▶ What the task requires
The line containing "Where should I click to: Uncheck" marks the start, and the last line of the records below marks the end. Print that run exactly and nothing else.

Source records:

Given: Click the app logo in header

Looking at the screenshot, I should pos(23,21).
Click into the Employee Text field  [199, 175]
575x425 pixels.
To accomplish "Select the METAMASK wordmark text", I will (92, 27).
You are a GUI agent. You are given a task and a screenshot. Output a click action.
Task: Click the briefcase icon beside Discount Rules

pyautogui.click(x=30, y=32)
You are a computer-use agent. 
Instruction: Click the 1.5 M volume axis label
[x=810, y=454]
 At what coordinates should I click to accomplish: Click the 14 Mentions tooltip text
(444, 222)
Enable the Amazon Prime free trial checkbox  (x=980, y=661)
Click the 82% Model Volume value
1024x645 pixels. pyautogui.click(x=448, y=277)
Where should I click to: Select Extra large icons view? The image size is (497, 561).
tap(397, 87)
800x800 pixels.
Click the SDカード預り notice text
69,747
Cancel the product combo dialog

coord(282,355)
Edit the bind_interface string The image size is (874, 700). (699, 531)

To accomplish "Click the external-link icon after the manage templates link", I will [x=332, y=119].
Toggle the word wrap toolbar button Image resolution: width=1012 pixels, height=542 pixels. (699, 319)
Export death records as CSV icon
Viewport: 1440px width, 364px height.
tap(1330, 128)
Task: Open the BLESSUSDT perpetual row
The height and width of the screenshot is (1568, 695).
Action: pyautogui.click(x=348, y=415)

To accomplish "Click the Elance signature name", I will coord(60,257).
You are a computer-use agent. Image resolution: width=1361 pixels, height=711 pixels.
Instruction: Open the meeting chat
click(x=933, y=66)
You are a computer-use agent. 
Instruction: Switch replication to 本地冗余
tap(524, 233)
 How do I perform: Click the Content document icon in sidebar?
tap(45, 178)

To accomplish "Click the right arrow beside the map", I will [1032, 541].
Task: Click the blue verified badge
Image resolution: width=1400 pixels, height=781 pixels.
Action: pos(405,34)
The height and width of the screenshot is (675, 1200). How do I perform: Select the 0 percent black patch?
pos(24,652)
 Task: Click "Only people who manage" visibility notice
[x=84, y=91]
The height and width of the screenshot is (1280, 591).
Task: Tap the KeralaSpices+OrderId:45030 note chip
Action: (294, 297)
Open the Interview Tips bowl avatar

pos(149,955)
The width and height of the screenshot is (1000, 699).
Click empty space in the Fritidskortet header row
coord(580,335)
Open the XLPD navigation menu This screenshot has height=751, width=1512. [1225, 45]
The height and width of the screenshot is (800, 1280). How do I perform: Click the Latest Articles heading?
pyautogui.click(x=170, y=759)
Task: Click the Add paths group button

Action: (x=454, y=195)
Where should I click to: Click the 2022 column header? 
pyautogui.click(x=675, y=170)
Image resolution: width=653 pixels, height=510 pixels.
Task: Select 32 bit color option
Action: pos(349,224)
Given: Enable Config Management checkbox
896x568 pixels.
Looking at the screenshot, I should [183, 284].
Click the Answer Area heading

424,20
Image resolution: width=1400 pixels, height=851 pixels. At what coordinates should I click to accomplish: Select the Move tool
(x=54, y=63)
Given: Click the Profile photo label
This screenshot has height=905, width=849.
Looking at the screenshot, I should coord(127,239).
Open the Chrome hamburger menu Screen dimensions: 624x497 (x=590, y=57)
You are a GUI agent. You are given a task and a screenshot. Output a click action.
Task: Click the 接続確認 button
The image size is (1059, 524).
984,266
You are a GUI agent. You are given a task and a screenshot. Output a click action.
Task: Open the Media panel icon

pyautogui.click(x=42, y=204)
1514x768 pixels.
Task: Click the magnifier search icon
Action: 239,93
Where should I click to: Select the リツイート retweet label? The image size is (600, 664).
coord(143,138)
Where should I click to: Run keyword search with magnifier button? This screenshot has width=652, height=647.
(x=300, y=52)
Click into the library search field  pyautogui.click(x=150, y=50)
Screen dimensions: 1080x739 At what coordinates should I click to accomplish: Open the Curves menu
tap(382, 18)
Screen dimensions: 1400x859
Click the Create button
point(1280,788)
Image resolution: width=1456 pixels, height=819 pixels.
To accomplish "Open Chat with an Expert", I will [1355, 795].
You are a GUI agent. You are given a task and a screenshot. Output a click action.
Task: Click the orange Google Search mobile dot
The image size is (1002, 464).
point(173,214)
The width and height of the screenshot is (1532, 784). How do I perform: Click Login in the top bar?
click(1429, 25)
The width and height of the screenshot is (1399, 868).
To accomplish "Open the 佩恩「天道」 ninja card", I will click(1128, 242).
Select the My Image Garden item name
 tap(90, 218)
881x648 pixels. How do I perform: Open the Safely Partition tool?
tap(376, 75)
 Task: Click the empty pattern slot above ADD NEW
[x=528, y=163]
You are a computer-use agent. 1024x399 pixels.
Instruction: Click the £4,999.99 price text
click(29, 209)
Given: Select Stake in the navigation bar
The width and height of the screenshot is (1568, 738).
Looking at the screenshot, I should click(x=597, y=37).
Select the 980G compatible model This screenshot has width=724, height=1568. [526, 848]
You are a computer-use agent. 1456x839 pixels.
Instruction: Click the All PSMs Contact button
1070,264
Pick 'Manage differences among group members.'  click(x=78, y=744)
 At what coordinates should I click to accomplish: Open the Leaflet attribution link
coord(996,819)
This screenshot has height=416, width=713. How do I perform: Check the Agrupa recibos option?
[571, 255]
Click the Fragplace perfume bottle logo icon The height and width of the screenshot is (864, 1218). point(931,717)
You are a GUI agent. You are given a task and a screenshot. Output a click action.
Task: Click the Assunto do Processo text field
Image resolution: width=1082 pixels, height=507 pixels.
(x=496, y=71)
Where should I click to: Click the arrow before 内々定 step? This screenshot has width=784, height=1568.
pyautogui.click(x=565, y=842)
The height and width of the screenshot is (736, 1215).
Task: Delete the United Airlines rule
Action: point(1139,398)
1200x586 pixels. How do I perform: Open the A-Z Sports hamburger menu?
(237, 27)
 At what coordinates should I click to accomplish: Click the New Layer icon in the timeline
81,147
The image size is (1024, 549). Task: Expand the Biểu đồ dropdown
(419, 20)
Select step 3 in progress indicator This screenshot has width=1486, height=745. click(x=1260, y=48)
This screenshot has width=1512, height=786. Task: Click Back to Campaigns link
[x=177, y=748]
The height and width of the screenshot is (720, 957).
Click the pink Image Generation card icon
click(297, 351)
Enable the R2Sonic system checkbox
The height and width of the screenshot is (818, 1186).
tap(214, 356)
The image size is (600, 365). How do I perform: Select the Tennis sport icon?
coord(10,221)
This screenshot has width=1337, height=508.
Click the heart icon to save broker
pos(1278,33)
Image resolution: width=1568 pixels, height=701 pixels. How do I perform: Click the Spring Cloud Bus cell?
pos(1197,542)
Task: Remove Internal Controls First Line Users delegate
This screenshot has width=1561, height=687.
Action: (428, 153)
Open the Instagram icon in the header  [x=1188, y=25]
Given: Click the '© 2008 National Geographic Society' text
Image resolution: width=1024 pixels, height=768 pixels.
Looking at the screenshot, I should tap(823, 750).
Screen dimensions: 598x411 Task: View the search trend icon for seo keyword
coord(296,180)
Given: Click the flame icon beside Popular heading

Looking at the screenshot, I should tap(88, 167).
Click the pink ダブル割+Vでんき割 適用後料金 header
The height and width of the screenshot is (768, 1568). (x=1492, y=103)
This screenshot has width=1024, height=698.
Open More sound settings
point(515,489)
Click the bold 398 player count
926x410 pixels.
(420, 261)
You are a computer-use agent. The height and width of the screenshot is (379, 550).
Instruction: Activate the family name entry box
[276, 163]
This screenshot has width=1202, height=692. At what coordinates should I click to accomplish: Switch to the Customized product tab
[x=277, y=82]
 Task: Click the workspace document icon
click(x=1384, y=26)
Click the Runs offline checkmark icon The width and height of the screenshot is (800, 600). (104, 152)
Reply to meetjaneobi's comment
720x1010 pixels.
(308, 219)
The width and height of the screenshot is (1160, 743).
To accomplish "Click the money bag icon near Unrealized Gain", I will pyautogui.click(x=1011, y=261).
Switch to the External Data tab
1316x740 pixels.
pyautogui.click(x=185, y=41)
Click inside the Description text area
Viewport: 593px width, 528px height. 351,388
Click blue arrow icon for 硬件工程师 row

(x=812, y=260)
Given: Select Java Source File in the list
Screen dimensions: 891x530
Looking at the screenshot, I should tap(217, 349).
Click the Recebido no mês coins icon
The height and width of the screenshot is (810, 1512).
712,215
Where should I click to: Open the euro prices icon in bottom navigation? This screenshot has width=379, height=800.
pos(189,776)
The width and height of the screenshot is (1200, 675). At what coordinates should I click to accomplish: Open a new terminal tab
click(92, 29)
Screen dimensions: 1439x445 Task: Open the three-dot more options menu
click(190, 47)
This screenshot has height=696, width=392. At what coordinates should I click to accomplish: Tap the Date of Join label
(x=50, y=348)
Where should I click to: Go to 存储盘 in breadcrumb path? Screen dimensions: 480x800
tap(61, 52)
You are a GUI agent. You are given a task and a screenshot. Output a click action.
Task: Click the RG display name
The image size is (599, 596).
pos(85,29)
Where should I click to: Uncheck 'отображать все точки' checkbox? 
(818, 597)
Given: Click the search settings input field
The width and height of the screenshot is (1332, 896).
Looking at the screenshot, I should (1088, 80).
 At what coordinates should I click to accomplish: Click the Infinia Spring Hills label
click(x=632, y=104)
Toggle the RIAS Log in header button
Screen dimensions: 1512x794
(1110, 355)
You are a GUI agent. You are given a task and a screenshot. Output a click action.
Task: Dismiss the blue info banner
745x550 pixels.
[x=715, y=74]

▶ Solution to the problem
Where should I click to: Uncheck 'отображать все точки' checkbox? 
(818, 597)
Given: Click the search settings input field
The width and height of the screenshot is (1332, 896).
Looking at the screenshot, I should (1088, 80).
 At what coordinates should I click to accomplish: Click the Infinia Spring Hills label
click(x=632, y=104)
Toggle the RIAS Log in header button
Screen dimensions: 1512x794
(1110, 355)
You are a GUI agent. You are given a task and a screenshot. Output a click action.
Task: Dismiss the blue info banner
745x550 pixels.
[x=715, y=74]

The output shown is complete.